Le concept de « deep state » ne résiste pas à l’épreuve des faits en France. Cet « État profond » ne s’est guère manifesté pour porter dans la durée quelque orientation que ce soit, ni la centralisation de l’approvisionnement, ni la décentralisation, ni la gestion par les autorités de santé, ni la maîtrise par la Sécurité civile… Le processus de délitement constaté montre que lorsque l’impulsion politique initiale faiblit, que l’agenda politique se déplace, la logique des appareils administratifs rivaux reprend le dessus. Les millefeuilles administratifs, sociaux et territoriaux ont pleinement exprimé leurs logiques de fonctionnement : redondance des moyens, dilution des responsabilités, défense des pré-carrés bureaucratiques.

Facteur aggravant, la pandémie a illustré les effets paralysants pour l’action politique des controverses scientifiques portées sur la place publique. Que peut faire le politique lorsque les débats portent autant sur la nouvelle maladie que sur les dispositifs protecteurs quand de plus n’existent ni traitements validés, ni vaccin ?

À l’inverse, le désarmement sanitaire et le démantèlement de l’administration de mission apparaissant comme le produit de coalitions improbables de budgétaires obstinés, d’appareils administratifs rivaux, de politiques distraits, de groupes d’intérêt en quête de reconnaissance et de scientifiques divisés.

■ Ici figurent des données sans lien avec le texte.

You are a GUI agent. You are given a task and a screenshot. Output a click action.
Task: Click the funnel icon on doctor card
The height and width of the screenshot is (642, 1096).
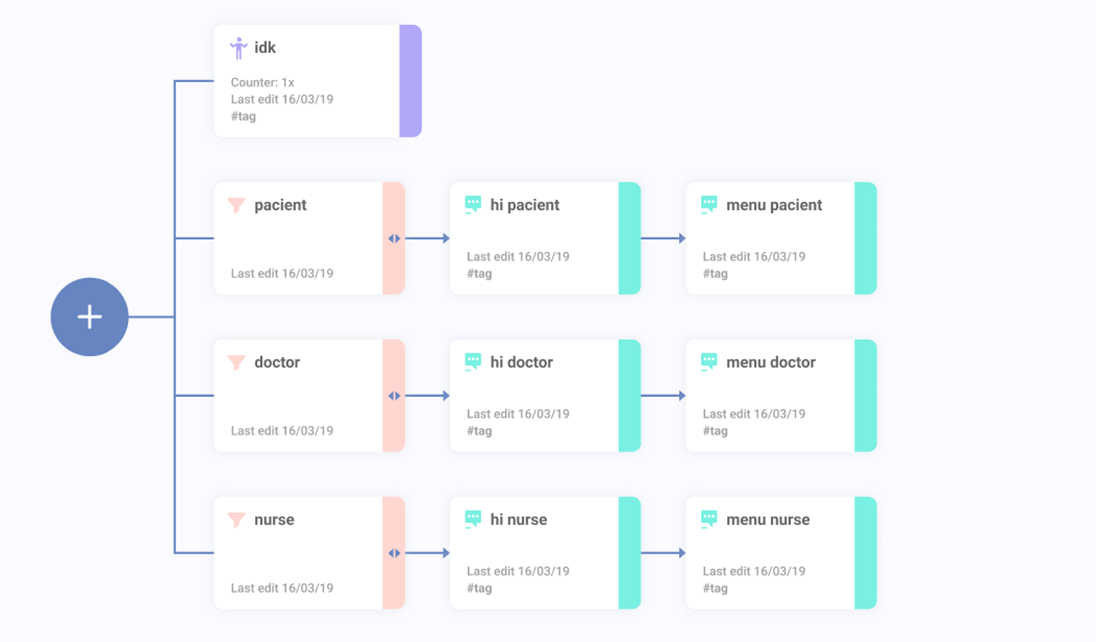(237, 362)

Certains observateurs, forts des expériences allemande, coréenne ou suédoise vont jusqu’à évoquer « une étrange défaite » française et incriminent le centralisme, l’autoritarisme, le fétichisme procédurier. Même si certains échecs sont avérés, la France n’est pas en 1940. Le centralisme bureaucratique sera certainement à porter au débit de la France mais la formidable mobilisation de l’hôpital public et sa capacité à se réinventer dans l’urgence sont à porter à son crédit.

Pour le gouvernement, passé le moment de l’autocritique, trois chantiers ont été ouverts qu’il faudra suivre : celui de la réforme du système de santé qui éclipse celle des retraites ou comment tirer le meilleurs parti des budgets mobilisés (comparables à l’Allemagne mais bien moins efficaces) ; celui de la réforme de l’État dans le sens de la déconcentration, de la décentralisation et de la simplification administrative (qu’est devenu le nouveau girondisme un moment envisagé par le président de la République ?) ; et enfin celle de la stratégie industrielle articulée entre niveau européen et niveau national (sans renouer avec les mânes de Colbert, quels sont les segments des chaînes de valeur ajoutée à préserver sur le territoire européen et à défaut français ?).

Passé le moment de l’urgence et du quoi qu’il en coûte, il faudra aborder ces chantiers, cartes sur table, avec lucidité sur les erreurs passés, avec réalisme sur les marges de manœuvre économiques. Une opinion publique défiante ne facilitera pas la tâche.